▶ [WORK REQUEST]
Respond with nothing but the number of lines in this data that include the word "agent".

(INFORMATION GIVEN Opens)

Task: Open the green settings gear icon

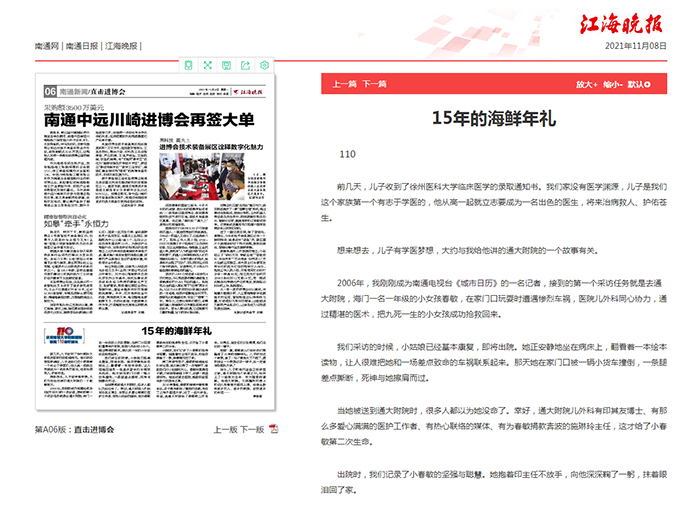Action: click(264, 65)
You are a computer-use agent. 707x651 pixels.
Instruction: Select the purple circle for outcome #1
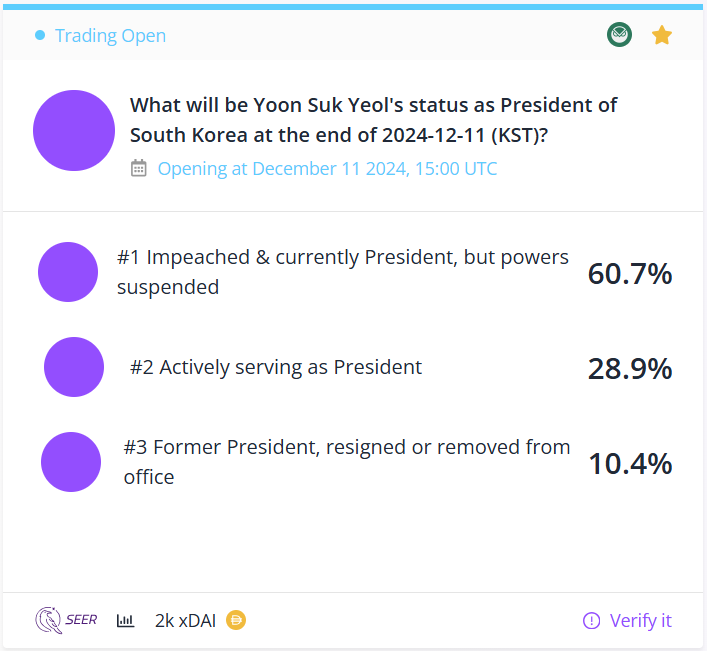(x=68, y=272)
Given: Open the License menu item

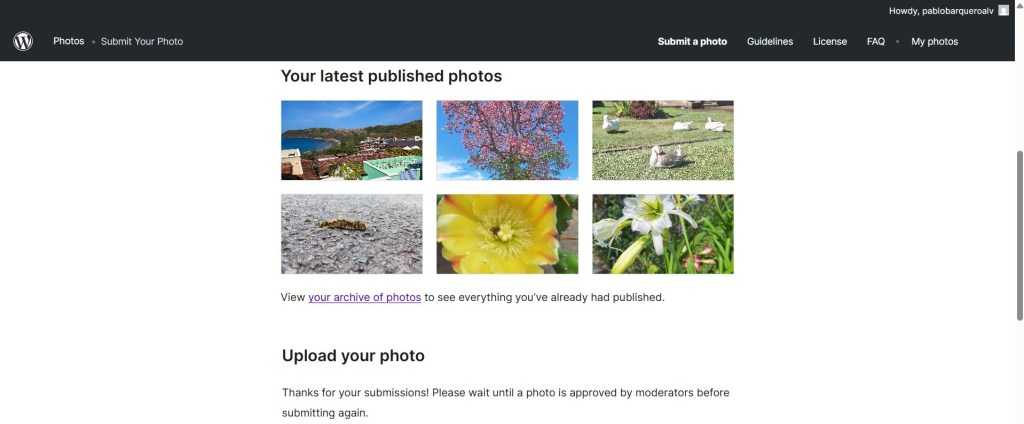Looking at the screenshot, I should coord(830,41).
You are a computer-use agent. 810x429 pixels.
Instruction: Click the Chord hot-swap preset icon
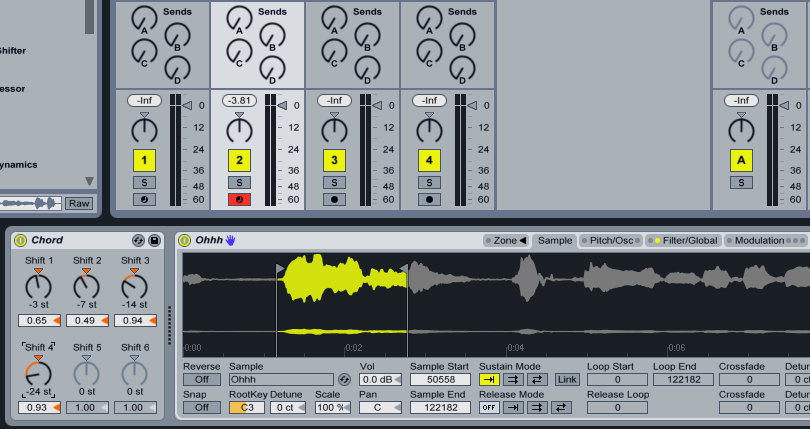pos(138,241)
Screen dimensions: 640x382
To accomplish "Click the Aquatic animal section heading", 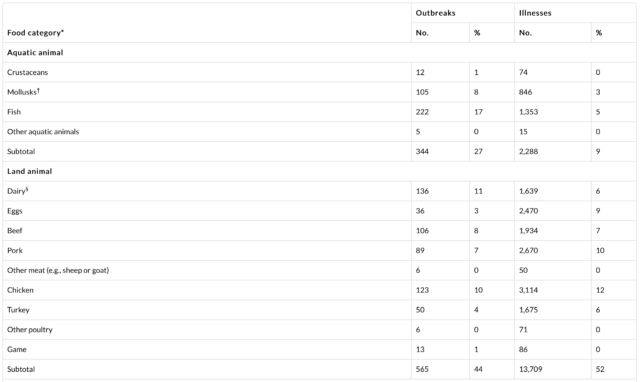I will point(35,53).
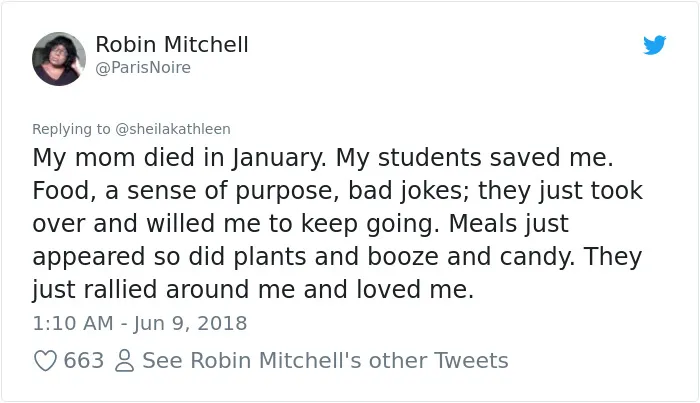Click the person silhouette icon

point(124,361)
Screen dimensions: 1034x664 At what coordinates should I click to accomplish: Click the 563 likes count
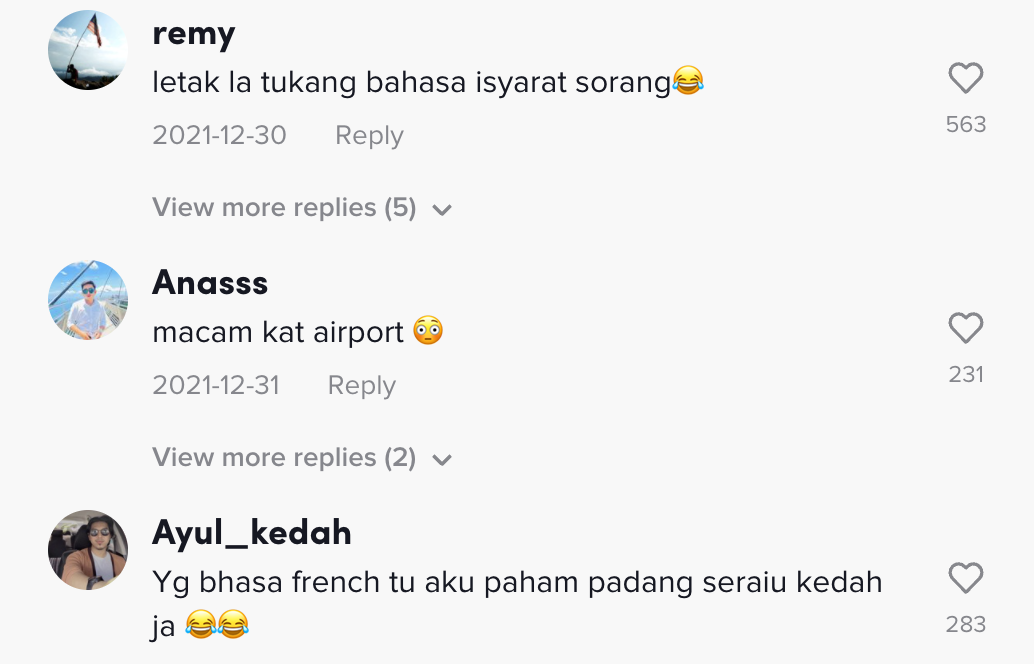click(x=965, y=124)
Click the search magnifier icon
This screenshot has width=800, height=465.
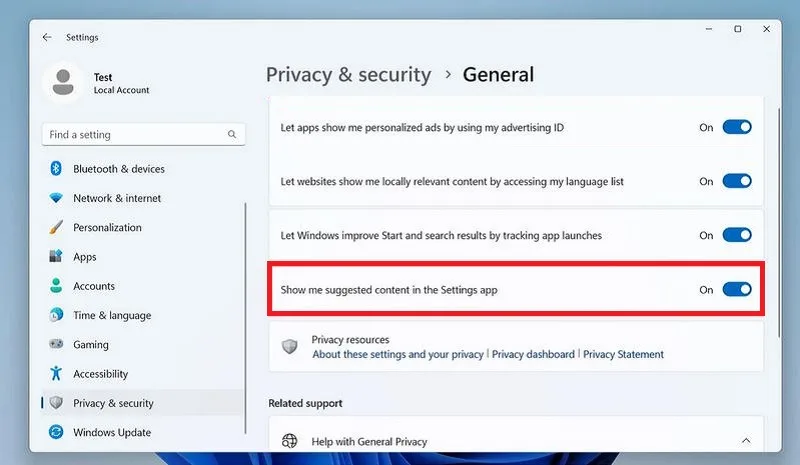coord(232,134)
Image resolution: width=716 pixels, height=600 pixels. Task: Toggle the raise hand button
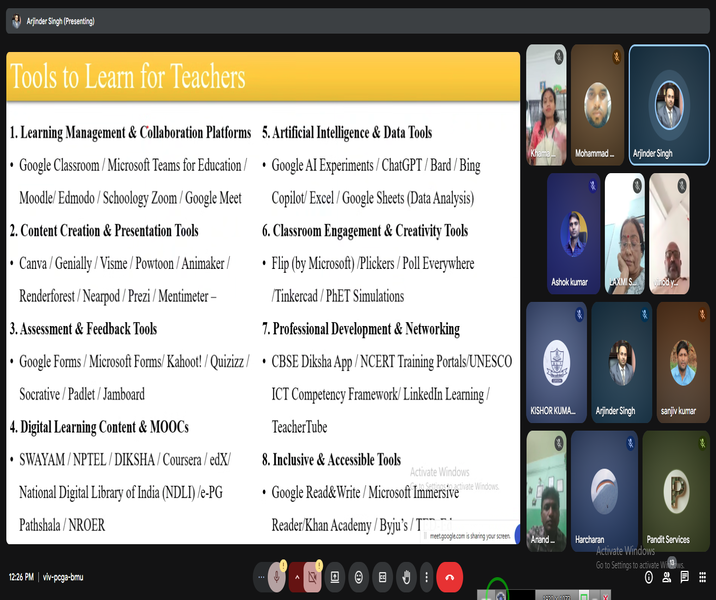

(INFORMATION GIVEN Closes)

▶ [THE COMPLETED TASK]
2